Patients were randomized to one of four groups. Three groups received two injections of plozasiran at one of three doses (10 mg, 25 mg or 50 mg); the fourth group received two injections of a placebo. The first injection was given on day one and the second at week 12.

The study's primary endpoint was the percentage change in fasting triglyceride levels from study entry to 24 weeks. Secondary endpoints included the percentage change in ApoC3 at 24 weeks and every four weeks from baseline through 48 weeks and in fasting triglyceride levels every four weeks through 48 weeks.

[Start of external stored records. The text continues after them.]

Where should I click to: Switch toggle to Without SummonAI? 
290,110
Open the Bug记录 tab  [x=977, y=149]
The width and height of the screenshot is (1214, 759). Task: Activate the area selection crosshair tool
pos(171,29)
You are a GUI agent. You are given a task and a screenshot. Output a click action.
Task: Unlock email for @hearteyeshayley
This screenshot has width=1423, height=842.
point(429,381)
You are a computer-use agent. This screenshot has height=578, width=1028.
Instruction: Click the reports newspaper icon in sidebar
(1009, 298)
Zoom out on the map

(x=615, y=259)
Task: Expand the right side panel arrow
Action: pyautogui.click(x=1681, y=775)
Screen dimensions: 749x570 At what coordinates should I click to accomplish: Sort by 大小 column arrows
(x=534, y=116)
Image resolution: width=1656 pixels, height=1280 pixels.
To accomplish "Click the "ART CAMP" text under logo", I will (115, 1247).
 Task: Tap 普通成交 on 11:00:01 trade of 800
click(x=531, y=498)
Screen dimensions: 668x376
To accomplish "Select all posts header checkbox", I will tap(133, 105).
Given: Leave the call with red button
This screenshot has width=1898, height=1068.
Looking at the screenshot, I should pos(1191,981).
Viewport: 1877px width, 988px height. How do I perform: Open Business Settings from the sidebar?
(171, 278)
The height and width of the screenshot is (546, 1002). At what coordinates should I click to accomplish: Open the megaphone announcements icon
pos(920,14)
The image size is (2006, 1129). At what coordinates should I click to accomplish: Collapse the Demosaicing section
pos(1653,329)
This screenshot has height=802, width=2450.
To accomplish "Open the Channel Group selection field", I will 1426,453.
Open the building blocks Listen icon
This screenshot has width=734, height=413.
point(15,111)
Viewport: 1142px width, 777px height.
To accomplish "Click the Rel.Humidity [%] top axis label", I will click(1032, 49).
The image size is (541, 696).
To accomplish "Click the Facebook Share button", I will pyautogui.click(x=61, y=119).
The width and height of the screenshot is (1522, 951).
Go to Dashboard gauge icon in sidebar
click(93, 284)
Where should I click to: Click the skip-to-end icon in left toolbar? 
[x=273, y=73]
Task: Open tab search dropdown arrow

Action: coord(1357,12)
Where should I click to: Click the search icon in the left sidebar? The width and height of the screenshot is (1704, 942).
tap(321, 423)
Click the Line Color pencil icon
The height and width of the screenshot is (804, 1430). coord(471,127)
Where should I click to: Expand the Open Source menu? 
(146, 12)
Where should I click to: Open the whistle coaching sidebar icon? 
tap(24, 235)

All patients were followed for 36 weeks after the second dose.

At 24 weeks, the average reduction in triglyceride levels in plozasiran-treated patients was 74%, compared with 17% in placebo-treated patients.

At 48 weeks, the average reduction was 58% in patients who received the highest doses of plozasiran compared with 7% for those in the placebo group. The average reduction in ApoC3 was 78% for plozasiran-treated patients vs. 1% for the placebo group at 24 weeks. At 48 weeks, ApoC3 levels were reduced by 48% on average among patients receiving the highest doses of plozasiran, whereas ApoC3 levels increased 4% in the placebo group.

Of note, at 24 weeks, over 90% of patients who received the higher doses of plozasiran saw their triglyceride levels fall to <500 mg/dL, the commonly accepted threshold for an increase in risk for pancreatitis. At 48 weeks, 77% of patients still had triglyceride levels <500 mg/dL. More than 50% of patients on higher doses achieved triglyceride levels <150 mg/dL at 24 weeks.

"Plozasiran produced significant reductions in triglyceride levels below the threshold associated with elevated risk for pancreatitis, with a favorable safety profile," said Daniel Gaudet, MD, PhD, the study's lead author. "These data support the initiation of pivotal studies of plozasiran for the treatment of severe hypertriglyceridemia."